* _How to complete this task_: Find how many lines below mention "computer". Nothing but the number is needed.
========================================
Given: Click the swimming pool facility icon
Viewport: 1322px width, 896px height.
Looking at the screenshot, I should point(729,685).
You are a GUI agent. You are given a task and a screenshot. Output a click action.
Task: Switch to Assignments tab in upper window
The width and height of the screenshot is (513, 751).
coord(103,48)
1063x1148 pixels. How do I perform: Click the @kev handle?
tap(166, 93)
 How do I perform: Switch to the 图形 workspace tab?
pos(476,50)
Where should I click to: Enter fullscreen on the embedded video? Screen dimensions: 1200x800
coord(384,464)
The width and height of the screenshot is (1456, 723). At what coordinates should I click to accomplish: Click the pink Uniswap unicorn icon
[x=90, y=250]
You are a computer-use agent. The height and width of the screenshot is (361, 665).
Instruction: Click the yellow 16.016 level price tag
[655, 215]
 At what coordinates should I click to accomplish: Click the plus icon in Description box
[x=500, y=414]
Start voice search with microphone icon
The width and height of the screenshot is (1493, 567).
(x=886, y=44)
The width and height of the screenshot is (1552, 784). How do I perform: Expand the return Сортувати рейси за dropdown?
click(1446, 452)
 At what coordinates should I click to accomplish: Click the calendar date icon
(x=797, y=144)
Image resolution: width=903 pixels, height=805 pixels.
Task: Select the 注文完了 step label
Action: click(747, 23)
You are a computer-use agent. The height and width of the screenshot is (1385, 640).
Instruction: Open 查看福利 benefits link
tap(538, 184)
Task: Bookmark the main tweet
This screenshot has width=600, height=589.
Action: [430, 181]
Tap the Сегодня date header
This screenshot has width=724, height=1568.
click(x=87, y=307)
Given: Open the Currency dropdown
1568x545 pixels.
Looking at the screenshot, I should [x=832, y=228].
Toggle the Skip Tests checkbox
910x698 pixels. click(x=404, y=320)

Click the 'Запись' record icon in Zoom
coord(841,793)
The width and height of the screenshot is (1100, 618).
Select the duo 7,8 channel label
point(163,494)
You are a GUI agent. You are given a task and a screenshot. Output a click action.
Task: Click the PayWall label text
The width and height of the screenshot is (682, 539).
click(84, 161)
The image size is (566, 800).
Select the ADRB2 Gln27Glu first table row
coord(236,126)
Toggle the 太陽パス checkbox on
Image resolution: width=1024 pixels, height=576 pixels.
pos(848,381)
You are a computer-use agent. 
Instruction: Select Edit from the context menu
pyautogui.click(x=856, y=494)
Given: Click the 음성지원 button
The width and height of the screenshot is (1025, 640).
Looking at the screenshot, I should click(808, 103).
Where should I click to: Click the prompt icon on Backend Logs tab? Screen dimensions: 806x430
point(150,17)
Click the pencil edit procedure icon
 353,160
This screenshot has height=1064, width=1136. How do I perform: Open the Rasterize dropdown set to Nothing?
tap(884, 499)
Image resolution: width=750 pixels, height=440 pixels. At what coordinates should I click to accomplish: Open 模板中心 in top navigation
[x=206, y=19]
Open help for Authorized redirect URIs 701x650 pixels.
========================================
* _Written response_: 3